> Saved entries
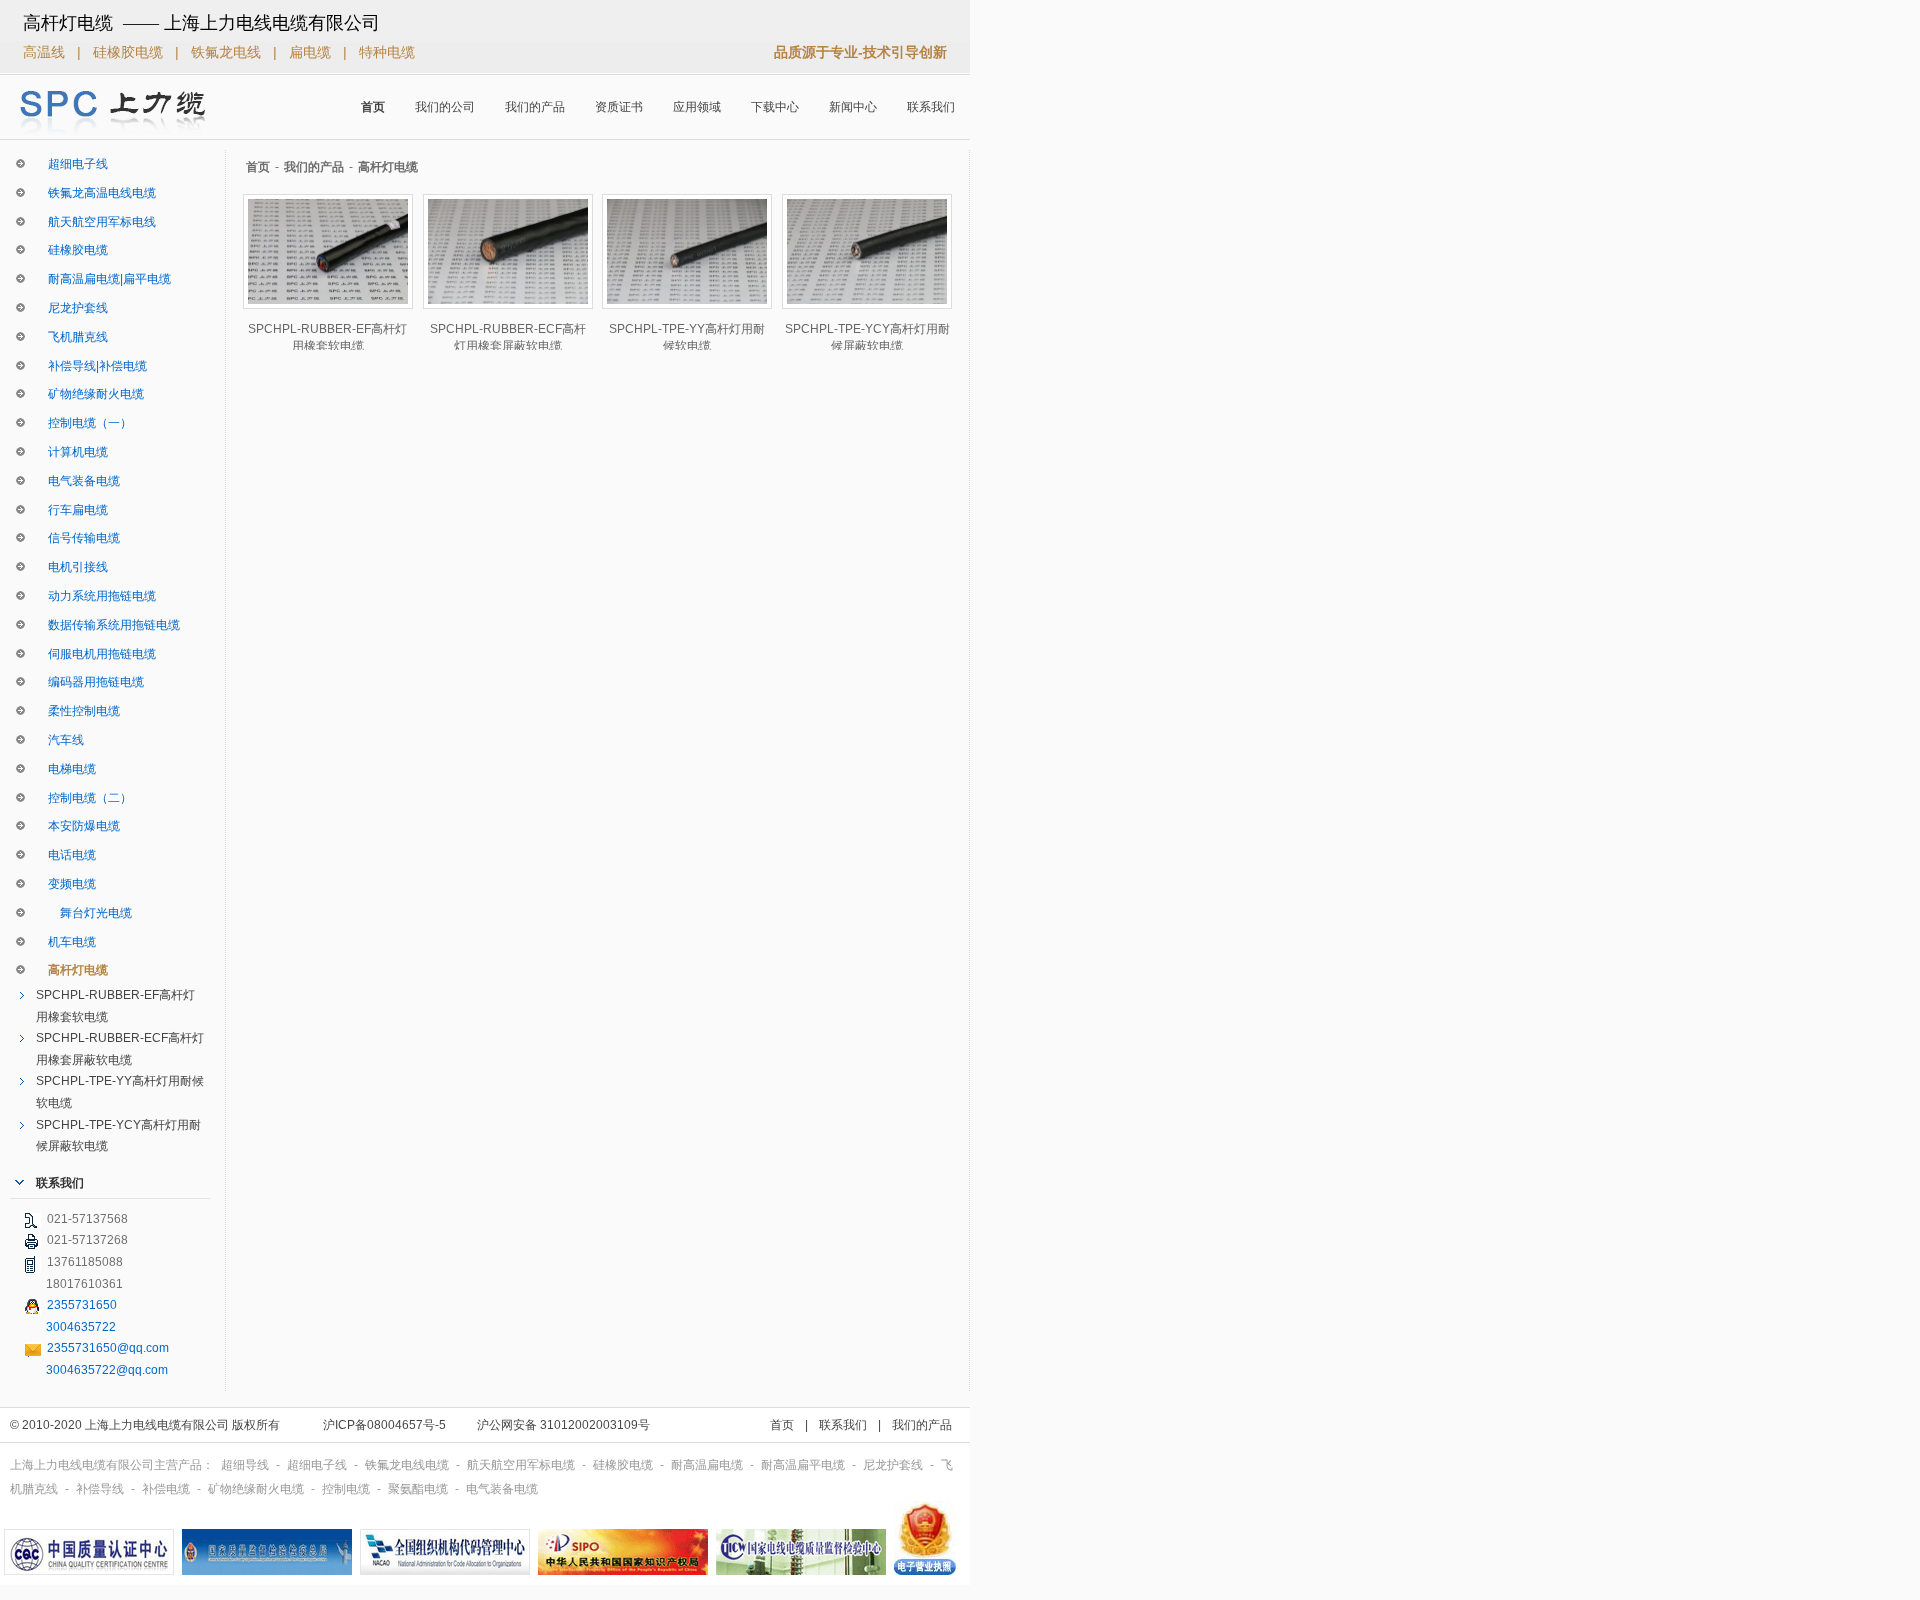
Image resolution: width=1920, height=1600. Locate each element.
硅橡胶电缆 (130, 52)
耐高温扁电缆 (708, 1465)
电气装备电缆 (78, 481)
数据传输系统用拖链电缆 (108, 625)
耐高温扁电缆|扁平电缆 (103, 279)
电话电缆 (66, 855)
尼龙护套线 (72, 308)
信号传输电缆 (78, 538)
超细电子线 (72, 164)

> About this task
Copy every record exactly, dropping the images.

> Exercise answer
Image resolution: width=1920, height=1600. Locate each element.
硅橡胶电缆 (130, 52)
耐高温扁电缆 (708, 1465)
电气装备电缆 (78, 481)
数据传输系统用拖链电缆 (108, 625)
耐高温扁电缆|扁平电缆 (103, 279)
电话电缆 (66, 855)
尼龙护套线 (72, 308)
信号传输电缆 (78, 538)
超细电子线 (72, 164)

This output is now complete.